I love it! I can't wait to see Baileys.. So excited!


----------



## pigeonsheep (Nov 8, 2008)

KFox said:


> I love it! I can't wait to see Baileys.. So excited!


ah kim i wanted to ask u, did u want Bailey's blanket like this one?  with the dog print on top and the pink solid in the back with the name on it?


----------



## 4bsingreece (Apr 11, 2012)

I am the person taking it to the walk. I am soooooo thankful for your generous donation. I will give you all the details when I get home  


Sent from Petguide.com Free App


----------



## pigeonsheep (Nov 8, 2008)

4bsingreece said:


> I am the person taking it to the walk. I am soooooo thankful for your generous donation. I will give you all the details when I get home
> 
> 
> Sent from Petguide.com Free App


Lol hey Nichole! Sorry its hard for me to remember real names and cp usernames  I can't wait to hear about the details!


----------



## KFox (Apr 17, 2013)

pigeonsheep said:


> ah kim i wanted to ask u, did u want Bailey's blanket like this one?  with the dog print on top and the pink solid in the back with the name on it?

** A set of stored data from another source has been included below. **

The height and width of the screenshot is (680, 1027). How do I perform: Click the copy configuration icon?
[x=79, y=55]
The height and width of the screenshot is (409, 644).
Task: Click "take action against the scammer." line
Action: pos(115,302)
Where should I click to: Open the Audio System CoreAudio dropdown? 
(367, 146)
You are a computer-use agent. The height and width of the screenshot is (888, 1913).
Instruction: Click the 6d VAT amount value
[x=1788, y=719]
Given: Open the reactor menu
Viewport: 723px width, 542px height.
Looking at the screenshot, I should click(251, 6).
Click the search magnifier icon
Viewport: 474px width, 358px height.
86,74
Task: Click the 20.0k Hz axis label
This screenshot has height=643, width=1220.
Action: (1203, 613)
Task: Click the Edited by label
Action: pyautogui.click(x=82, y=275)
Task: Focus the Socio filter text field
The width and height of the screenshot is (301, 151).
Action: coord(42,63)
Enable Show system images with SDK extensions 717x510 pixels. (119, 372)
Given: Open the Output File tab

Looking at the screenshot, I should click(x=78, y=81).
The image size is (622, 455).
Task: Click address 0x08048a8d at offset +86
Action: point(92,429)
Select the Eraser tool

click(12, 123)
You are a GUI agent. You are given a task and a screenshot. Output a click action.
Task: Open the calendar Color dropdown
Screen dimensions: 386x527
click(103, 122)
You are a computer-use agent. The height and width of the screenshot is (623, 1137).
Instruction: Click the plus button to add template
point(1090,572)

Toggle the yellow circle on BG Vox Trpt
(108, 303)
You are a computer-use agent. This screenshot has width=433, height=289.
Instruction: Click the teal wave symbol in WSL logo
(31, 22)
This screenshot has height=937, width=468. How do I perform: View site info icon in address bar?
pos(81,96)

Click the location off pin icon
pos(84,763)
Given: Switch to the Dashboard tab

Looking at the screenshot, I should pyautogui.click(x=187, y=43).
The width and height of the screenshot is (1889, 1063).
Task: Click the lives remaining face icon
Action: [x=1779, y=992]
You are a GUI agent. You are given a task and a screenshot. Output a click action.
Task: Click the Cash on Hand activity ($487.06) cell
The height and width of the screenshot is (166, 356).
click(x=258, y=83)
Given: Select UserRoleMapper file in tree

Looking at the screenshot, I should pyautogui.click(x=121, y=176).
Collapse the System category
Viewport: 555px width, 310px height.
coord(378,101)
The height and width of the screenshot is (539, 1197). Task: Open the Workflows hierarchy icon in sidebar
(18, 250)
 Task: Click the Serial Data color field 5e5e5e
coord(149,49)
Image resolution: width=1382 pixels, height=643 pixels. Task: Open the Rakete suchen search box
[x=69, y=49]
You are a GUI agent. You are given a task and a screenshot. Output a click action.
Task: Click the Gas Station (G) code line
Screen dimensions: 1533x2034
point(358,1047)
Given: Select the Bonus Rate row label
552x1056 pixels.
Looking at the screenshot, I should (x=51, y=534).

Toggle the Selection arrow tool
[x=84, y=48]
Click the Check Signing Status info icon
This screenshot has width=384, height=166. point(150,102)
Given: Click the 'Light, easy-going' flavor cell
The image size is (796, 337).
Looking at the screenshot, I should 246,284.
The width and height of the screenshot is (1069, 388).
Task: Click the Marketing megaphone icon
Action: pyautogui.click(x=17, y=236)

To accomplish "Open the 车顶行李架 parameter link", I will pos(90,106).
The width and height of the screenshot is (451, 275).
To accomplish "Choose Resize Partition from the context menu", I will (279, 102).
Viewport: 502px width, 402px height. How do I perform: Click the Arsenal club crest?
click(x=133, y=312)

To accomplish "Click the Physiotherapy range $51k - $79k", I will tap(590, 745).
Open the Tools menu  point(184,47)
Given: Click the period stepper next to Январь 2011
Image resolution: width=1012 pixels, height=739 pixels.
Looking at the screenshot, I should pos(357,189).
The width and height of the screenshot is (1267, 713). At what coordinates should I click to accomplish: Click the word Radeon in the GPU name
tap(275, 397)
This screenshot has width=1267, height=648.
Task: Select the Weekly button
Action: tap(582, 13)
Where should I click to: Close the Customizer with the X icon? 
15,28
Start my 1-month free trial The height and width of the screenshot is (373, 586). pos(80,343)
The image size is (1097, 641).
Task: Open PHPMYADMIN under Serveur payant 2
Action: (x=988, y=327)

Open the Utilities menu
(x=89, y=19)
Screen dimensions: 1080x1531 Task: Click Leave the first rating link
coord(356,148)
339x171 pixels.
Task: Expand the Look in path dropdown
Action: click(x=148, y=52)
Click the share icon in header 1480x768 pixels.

That sounds good to me then her name will show better right?? I trust you do what ever you think will look the CuTeSt..


----------



## intent2smile (Dec 4, 2011)

Wow Pidge! That blanket is absolutely gorgeous. I love the embroidery that is so cute. The fabric is really cute too.


----------



## pigeonsheep (Nov 8, 2008)

KFox said:


> That sounds good to me then her name will show better right?? I trust you do what ever you think will look the CuTeSt..


Of course Kim  ill pick out a cute font for u  this one was smaller fonts since it was long words. Urs will be baileys name so it'll stand out more 



intent2smile said:


> Wow Pidge! That blanket is absolutely gorgeous. I love the embroidery that is so cute. The fabric is really cute too.


Thank u!!!  ill need to fabric shop for more flannel soon  I can make one more with this fabric hehe


----------



## KFox (Apr 17, 2013)

pigeonsheep said:


> Of course Kim  ill pick out a cute font for u  this one was smaller fonts since it was long words. Urs will be baileys name so it'll stand out more
> 
> 
> Thank u!!!  ill need to fabric shop for more flannel soon  I can make one more with this fabric hehe


Awesome!! Cute! Cute!!


----------